We have never been more fanatical about perfection. What is even more concerning is happiness being valued in terms of material possessions. That we *should* have the perfect car, perfect job, perfect house etc.
Your dream is sometimes not your dream, but a dream that someone else subconsciously has painted for you. We could be satisfied with far less, but we always push ourselves to do more, because truth be told, society is not impressed with frugality. As an example, look around, and see how many people are complimenting someone for their money-saving skills. We never say “Wow, you saved so much money by buying a small house/car/TV” We never show off our small expenses, but are quick to pose in front of a fancy restaurant or expensive car or check-in to business class lounges on Facebook.
The showstoppers, the ones with a deep pocket are admired, whereas the ones who enjoy a quiet and peaceful life are looked down upon. But then the world doesn’t care if you slip into debt or depression either.

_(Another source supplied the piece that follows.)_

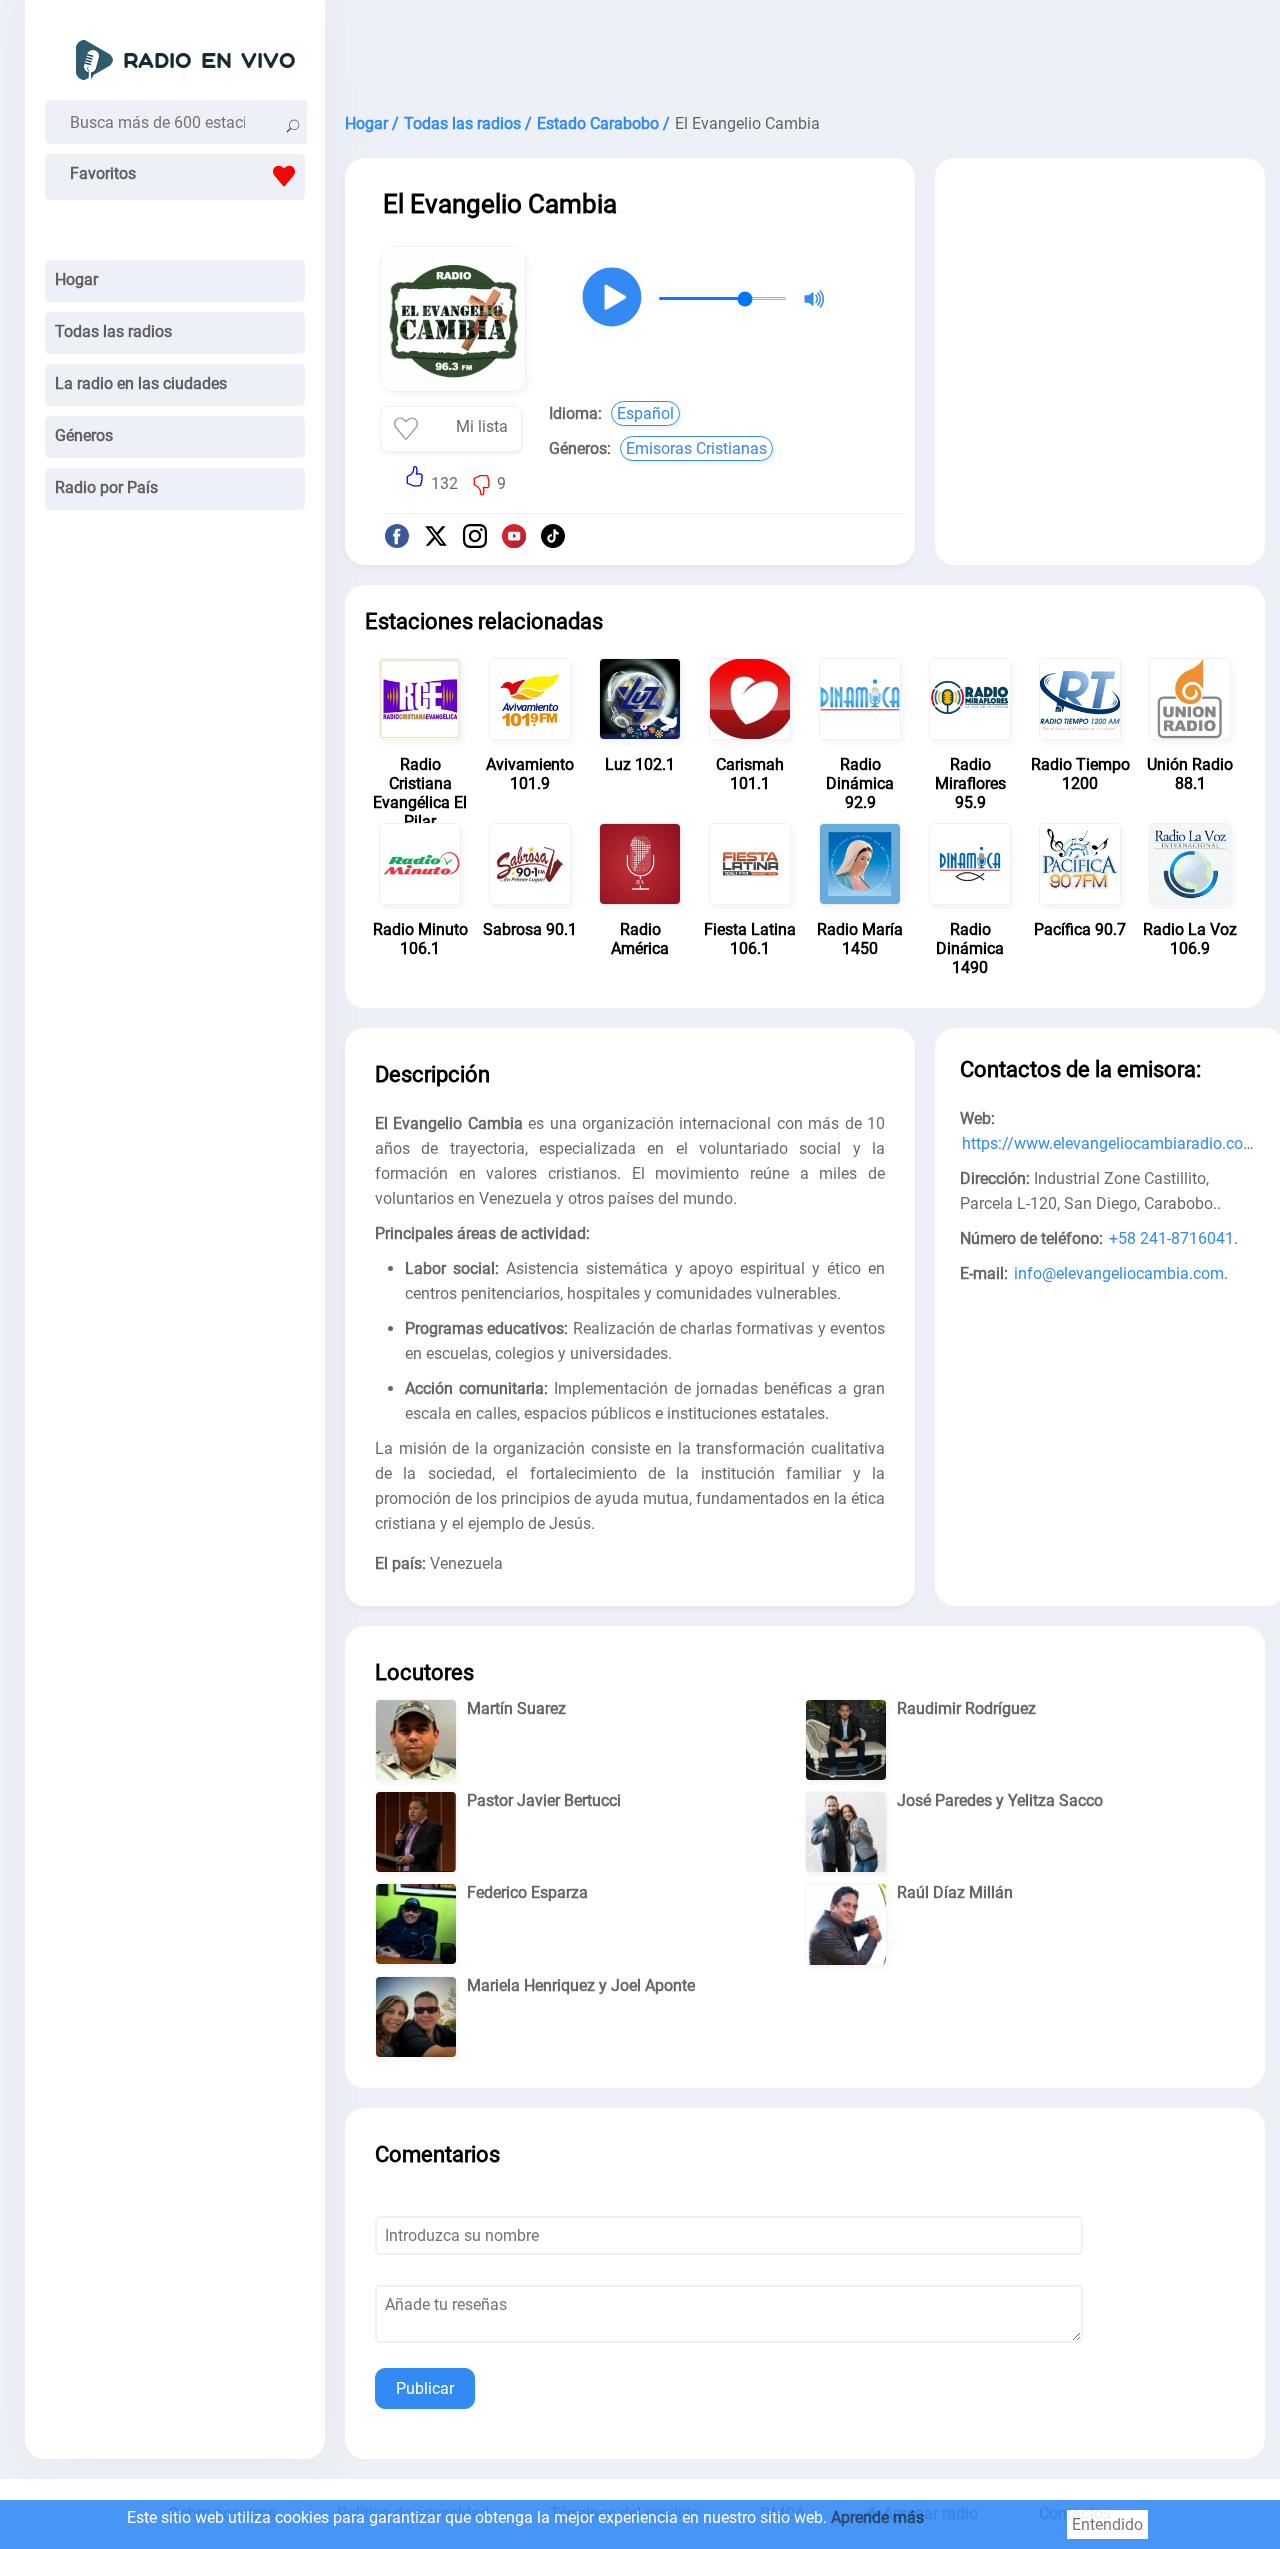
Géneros (84, 435)
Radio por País (106, 487)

Don’t let everyone’s preconceived notions steal you away from your one true goal and ambition: happiness.
As a single, mid-30-year-old, I have given solitude enough chance to say now with confidence that – it is grossly underrated.
Solitude is peaceful, solitude is kind, solitude can be friendly and as intoxicating as wine.
Most will never know because the general perception of solitude is not appealing. Even a quick image search on solitude will display an array of dark, gloomy, and depressed visuals. I had to refine my search to “happy single woman” to get the picture above.
No one wants to give solitude a chance. What we truly are scared of is its notorious doppelganger – loneliness. They both might look the same, but are as different as chalk and cheese.
We are afraid of solitude because there is this constant expectation, from society and ourselves included, to find that perfect partner. You need to find “The One”, only then are you deemed “complete”. Your life is worthless otherwise. I wonder who was the first person who fed this thought into our minds.
The truth is – we can feel complete in so many different ways. Through our platonic friendships, activities, hobbies, work, parents, extended family. But we choose to feel complete only with a partner. Trying to convince ourselves we are not whole on our own.
For the longest time, I wanted to get married, follow the usual societal norms. But in my mind, I would question my motive behind it. Did I want to get married? Or was I interested in getting married because that’s what everyone does? I feel it was the latter. I just wanted to follow the rules set by society for a woman – work, get married before 30, and have children. It took one marriage to make me realize, maybe the time for me was not right back then. I dived into it way too early. Primarily because of pressure. Partly because of confusion.
I hope a day comes when solitude isn’t mistaken for loneliness. They are poles apart. One gives you freedom, the other pain. One gives you peace, the other trauma. One gives you clarity, the other makes you commit blunders out of impatience.
I hope one day, solitude, my sweet misunderstood friend, people give you a fair chance. Find out for themselves that you are not so bad, after all.